What you give back should match the entries below character for character.

::: EXERCISE MATERIAL

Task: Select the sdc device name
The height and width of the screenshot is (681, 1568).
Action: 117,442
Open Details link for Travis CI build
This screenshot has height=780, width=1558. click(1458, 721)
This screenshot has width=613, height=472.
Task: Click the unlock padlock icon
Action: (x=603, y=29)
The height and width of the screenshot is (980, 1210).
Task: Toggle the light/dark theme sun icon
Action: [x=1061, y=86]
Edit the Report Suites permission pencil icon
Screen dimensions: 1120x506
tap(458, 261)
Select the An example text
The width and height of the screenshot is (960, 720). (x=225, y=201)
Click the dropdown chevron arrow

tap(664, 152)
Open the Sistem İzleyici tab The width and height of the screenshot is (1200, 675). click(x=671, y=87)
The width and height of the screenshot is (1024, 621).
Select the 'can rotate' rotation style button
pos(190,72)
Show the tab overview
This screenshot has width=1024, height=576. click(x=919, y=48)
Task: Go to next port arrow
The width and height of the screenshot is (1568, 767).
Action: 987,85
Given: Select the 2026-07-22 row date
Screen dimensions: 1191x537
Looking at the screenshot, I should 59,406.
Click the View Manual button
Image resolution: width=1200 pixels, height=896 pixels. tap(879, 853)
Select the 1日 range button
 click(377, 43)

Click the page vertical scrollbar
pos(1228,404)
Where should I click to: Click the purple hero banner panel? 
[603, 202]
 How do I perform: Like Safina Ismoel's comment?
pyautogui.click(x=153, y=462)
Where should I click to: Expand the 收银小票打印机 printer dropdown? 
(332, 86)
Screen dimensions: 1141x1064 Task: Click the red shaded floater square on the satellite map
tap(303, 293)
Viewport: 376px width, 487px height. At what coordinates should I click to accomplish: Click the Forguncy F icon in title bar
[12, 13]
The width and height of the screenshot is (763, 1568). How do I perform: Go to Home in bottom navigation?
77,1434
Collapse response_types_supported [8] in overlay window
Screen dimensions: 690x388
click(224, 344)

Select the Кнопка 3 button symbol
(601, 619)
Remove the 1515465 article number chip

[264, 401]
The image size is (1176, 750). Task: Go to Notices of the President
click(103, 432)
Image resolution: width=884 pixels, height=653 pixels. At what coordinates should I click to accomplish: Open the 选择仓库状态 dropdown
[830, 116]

::::::

- ANSWER BELOW:
Task: Select the sdc device name
The height and width of the screenshot is (681, 1568).
Action: 117,442
Open Details link for Travis CI build
This screenshot has height=780, width=1558. click(1458, 721)
This screenshot has width=613, height=472.
Task: Click the unlock padlock icon
Action: (x=603, y=29)
The height and width of the screenshot is (980, 1210).
Task: Toggle the light/dark theme sun icon
Action: [x=1061, y=86]
Edit the Report Suites permission pencil icon
Screen dimensions: 1120x506
tap(458, 261)
Select the An example text
The width and height of the screenshot is (960, 720). (x=225, y=201)
Click the dropdown chevron arrow

tap(664, 152)
Open the Sistem İzleyici tab The width and height of the screenshot is (1200, 675). click(x=671, y=87)
The width and height of the screenshot is (1024, 621).
Select the 'can rotate' rotation style button
pos(190,72)
Show the tab overview
This screenshot has width=1024, height=576. click(x=919, y=48)
Task: Go to next port arrow
The width and height of the screenshot is (1568, 767).
Action: 987,85
Given: Select the 2026-07-22 row date
Screen dimensions: 1191x537
Looking at the screenshot, I should 59,406.
Click the View Manual button
Image resolution: width=1200 pixels, height=896 pixels. tap(879, 853)
Select the 1日 range button
 click(377, 43)

Click the page vertical scrollbar
pos(1228,404)
Where should I click to: Click the purple hero banner panel? 
[603, 202]
 How do I perform: Like Safina Ismoel's comment?
pyautogui.click(x=153, y=462)
Where should I click to: Expand the 收银小票打印机 printer dropdown? 
(332, 86)
Screen dimensions: 1141x1064 Task: Click the red shaded floater square on the satellite map
tap(303, 293)
Viewport: 376px width, 487px height. At what coordinates should I click to accomplish: Click the Forguncy F icon in title bar
[12, 13]
The width and height of the screenshot is (763, 1568). How do I perform: Go to Home in bottom navigation?
77,1434
Collapse response_types_supported [8] in overlay window
Screen dimensions: 690x388
click(224, 344)

Select the Кнопка 3 button symbol
(601, 619)
Remove the 1515465 article number chip

[264, 401]
The image size is (1176, 750). Task: Go to Notices of the President
click(103, 432)
Image resolution: width=884 pixels, height=653 pixels. At what coordinates should I click to accomplish: Open the 选择仓库状态 dropdown
[830, 116]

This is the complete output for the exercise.